Figure 4.

TBI impairs PPARγ expression. (A) qRT-PCR analysis of PPARγ gene expression in human brain tissue of TBI and normal group (the TBI surgery patients resected the contusion edge relative to normal brain tissue) brain tissues (n = 25, triplicates per sample, *p < 0.05, t-test). (B) Western blot analysis of PPARγ protein expression in TBI and normal group brain tissues of human (n = 25, triplicates per sample). (C) Quantification of protein levels from immunoblots as in B. The protein levels of PPARγ were normalized to GAPDH (*p < 0.05, t-test). (D) Representative clinical human brain tissue of TBI and normal group brain tissue histologic sections of H&Estaining (upper right and left panel).

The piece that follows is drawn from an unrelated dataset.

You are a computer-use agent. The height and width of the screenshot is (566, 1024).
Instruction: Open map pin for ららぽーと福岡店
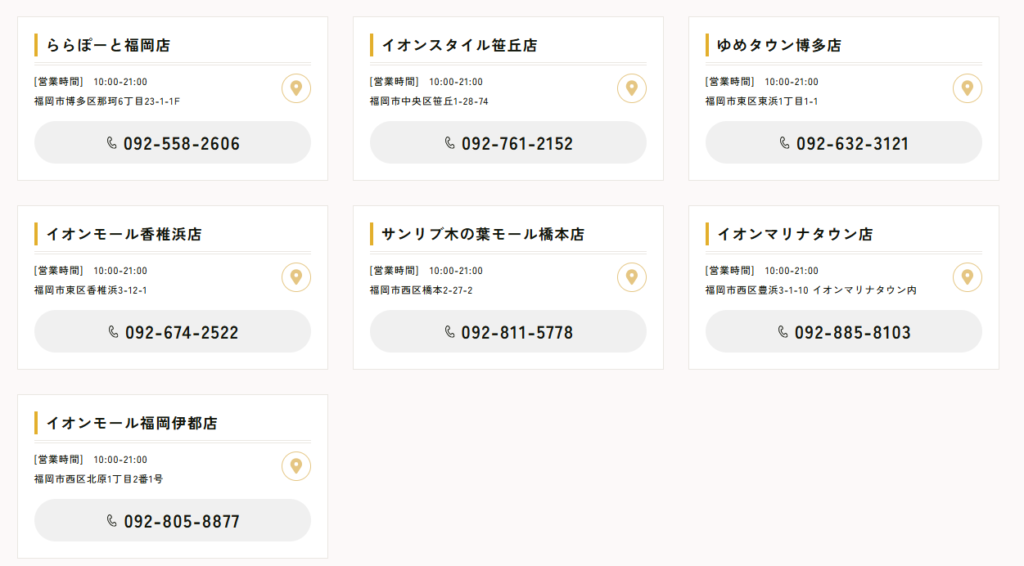296,88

Representative histologic sections of PPARγ staining. The brown color shows positively stained cells by the PPARγ antibody (lower right and left panel). (E) The IOD SUM of positive cells was compared between the TBI and normal groups of human brain tissue (n = 20, triplicates per sample, *p < 0.05, t-test). (F) The rat brain region examined by immunofluorescence (G)Representative immunofluorescence images of the surrounding cortex (red: PPARγ) on the third day after CCI (n = 6/group, scale bar, 100 μm). (H) Quantitative analysis of the fluorescence intensity from immunofluorescence as in G. Data were analyzed using an appropriate Student's t-test, one-way ANOVA, or two-way ANOVA followed by post hoc Tukey's analysis. Error bars, SEM.; *p < 0.05, **p < 0.01, means statistically significant differences, NS means no statistically significant differences. (I) Representative Western blotting images (n = 6, triplicates per group). (J) Quantification of protein levels from immunoblots as in I. The protein levels of PPARγ were normalized to GAPDH (n = 6/group, mean ± SD and asterisks indicate statistically significant differences between the two groups shown by horizontal line, *p < 0.05, **p < 0.01 by one-way ANOVA, NS means no statistically significant differences).